#### What the task requires
The word "code": say how many lines of the data below contain it, and give the number alone.

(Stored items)
....
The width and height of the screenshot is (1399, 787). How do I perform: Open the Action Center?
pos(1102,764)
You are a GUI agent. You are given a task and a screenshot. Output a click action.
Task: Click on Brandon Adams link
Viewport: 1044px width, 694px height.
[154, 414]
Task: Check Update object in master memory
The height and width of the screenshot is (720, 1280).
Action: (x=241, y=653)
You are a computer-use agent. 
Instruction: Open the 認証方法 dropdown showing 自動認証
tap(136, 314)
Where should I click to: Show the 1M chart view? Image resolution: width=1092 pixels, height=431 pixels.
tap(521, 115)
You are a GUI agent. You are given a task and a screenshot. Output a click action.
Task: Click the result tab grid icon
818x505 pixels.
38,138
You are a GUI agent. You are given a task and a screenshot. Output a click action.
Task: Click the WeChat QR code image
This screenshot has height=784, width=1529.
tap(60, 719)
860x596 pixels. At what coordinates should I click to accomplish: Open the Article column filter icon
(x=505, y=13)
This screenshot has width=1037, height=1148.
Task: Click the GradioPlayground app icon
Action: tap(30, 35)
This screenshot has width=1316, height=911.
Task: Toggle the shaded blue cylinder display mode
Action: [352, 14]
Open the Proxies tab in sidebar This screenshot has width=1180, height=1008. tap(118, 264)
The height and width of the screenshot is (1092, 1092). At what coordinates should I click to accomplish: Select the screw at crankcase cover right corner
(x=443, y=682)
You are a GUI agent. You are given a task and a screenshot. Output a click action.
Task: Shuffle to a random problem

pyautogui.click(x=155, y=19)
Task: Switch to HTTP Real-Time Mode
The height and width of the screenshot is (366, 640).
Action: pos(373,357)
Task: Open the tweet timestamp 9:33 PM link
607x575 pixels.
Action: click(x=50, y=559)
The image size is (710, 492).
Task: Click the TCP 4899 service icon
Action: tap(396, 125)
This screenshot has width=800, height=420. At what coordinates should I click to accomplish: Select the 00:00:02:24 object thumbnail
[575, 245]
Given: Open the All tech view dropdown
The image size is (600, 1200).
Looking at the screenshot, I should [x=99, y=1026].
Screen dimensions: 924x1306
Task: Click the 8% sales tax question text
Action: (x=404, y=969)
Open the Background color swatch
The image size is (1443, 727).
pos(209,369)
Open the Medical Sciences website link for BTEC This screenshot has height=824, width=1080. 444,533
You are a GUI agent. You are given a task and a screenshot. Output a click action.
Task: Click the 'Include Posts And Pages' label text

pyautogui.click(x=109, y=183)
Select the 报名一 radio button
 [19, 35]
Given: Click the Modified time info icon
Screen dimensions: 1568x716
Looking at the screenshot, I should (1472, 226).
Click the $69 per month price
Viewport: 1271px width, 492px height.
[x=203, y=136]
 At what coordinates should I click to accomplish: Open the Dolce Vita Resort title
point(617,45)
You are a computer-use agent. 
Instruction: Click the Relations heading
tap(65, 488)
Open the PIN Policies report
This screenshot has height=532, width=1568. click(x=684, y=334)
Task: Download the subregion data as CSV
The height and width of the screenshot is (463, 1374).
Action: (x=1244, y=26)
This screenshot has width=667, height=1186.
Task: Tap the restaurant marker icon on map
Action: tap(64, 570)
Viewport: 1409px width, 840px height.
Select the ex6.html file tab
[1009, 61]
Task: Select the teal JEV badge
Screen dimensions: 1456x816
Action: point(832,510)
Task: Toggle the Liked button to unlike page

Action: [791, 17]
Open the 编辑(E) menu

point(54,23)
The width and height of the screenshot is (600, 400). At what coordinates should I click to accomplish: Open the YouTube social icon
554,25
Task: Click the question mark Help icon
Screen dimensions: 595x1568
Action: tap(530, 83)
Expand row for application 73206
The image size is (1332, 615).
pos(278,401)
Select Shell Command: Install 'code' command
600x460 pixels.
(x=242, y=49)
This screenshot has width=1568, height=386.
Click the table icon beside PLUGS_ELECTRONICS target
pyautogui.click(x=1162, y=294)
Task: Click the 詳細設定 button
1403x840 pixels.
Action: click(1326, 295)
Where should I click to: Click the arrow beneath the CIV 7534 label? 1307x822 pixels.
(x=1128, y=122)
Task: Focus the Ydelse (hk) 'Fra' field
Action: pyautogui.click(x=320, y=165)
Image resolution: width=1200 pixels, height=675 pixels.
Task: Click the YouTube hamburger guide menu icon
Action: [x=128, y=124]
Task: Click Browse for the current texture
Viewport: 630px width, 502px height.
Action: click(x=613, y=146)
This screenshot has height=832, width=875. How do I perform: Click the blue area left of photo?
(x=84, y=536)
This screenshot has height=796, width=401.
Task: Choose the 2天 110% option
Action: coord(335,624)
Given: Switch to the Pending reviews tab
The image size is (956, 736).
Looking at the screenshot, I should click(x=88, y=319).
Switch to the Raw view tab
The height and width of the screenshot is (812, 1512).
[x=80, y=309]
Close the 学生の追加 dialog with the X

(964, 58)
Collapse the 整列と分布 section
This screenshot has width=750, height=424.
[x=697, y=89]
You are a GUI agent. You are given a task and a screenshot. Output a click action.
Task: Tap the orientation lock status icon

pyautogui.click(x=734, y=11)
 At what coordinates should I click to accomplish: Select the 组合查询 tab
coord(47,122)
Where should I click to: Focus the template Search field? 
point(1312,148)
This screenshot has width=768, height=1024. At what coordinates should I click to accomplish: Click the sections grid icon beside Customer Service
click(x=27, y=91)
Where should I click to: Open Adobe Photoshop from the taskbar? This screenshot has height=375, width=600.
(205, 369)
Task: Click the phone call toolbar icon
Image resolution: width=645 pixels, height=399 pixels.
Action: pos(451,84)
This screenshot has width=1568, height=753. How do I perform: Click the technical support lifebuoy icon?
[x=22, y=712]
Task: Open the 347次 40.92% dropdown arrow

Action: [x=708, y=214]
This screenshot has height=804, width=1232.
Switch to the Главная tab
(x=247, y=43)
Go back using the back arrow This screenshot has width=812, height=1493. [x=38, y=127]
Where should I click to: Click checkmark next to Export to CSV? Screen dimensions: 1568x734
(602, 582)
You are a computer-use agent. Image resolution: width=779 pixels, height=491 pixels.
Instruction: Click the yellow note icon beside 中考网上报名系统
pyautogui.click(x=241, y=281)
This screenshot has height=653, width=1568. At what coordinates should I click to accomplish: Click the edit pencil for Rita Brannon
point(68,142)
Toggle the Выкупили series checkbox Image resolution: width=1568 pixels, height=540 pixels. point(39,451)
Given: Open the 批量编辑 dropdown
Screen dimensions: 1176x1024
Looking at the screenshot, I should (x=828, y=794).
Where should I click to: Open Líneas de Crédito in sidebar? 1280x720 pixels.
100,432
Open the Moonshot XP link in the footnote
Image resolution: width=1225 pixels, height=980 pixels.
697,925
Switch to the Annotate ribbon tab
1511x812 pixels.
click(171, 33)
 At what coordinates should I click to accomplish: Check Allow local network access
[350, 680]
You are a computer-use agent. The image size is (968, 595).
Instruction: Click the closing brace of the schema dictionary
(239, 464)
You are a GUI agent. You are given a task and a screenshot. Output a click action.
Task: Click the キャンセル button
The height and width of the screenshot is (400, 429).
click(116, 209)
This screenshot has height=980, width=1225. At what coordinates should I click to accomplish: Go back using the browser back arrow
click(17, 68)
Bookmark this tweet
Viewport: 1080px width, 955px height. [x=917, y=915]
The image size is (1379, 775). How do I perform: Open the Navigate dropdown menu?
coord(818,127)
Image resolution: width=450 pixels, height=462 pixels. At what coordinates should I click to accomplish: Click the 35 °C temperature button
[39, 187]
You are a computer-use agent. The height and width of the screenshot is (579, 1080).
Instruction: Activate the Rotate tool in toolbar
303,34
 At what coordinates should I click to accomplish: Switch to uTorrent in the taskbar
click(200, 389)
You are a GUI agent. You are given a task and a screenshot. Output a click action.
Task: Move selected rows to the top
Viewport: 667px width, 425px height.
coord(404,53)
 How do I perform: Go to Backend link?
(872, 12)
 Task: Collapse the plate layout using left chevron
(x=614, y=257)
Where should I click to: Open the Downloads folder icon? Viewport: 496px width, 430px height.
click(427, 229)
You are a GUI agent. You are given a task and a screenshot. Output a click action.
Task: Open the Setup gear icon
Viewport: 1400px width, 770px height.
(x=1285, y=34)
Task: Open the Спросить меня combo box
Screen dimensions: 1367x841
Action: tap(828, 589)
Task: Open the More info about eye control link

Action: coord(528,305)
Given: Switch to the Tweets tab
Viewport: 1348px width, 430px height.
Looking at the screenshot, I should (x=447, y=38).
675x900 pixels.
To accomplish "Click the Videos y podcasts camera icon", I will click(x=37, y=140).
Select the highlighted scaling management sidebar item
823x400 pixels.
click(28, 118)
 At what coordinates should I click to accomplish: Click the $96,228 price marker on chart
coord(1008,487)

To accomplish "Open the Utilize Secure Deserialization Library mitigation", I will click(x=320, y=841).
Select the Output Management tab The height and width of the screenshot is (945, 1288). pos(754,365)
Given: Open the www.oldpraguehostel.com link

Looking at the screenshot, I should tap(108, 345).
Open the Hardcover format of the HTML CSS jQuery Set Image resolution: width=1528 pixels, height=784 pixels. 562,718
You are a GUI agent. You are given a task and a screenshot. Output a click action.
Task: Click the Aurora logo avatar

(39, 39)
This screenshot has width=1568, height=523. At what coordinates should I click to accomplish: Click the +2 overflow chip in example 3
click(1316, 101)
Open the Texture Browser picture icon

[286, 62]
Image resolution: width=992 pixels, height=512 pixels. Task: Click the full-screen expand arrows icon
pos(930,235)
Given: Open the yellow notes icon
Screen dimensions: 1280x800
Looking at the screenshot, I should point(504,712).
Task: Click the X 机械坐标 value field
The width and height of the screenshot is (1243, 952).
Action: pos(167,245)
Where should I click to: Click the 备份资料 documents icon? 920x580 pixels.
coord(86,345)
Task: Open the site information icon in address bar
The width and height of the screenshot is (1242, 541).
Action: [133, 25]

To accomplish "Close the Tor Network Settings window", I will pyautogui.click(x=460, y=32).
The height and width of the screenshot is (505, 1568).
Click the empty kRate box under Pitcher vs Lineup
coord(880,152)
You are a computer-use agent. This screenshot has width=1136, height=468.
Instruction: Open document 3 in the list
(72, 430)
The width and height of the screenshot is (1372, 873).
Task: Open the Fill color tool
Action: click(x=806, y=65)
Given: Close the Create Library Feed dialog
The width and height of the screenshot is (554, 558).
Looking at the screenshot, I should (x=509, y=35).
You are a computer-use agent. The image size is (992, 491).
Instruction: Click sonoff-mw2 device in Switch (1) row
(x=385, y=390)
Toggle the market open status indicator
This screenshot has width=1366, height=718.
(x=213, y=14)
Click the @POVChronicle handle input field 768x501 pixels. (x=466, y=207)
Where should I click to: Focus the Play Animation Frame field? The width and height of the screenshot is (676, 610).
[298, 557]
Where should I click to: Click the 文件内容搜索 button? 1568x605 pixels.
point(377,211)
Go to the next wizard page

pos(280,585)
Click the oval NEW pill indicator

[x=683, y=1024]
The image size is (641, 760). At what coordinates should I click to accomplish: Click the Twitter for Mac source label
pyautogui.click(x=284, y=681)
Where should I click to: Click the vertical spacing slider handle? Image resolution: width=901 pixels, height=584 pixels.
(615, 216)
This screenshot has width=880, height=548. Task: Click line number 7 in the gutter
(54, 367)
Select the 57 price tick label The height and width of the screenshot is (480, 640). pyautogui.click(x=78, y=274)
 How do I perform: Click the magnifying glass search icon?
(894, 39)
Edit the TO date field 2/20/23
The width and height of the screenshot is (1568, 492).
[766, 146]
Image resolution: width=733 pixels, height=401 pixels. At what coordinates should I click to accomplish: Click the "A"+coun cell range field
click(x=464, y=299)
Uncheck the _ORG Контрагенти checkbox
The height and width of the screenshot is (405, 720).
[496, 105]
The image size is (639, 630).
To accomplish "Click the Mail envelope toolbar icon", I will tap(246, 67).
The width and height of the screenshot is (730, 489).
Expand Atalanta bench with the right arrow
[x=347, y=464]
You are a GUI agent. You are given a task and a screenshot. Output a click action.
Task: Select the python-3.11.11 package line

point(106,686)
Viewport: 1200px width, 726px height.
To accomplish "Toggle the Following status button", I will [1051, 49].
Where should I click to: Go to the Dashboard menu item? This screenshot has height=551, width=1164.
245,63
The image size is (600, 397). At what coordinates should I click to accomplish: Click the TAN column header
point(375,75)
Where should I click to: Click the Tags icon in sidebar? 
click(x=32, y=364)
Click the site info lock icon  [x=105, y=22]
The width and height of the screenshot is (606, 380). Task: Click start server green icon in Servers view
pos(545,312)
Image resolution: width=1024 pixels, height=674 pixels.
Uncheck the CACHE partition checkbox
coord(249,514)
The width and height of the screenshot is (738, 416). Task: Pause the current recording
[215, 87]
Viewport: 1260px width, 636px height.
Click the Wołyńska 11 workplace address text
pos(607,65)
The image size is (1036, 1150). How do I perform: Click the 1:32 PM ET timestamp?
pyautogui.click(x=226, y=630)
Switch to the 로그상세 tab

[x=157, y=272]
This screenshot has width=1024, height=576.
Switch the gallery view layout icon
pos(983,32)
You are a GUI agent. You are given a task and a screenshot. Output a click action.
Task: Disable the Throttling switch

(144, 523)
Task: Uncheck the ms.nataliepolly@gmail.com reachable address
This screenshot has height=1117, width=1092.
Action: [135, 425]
....
#### Task answer
2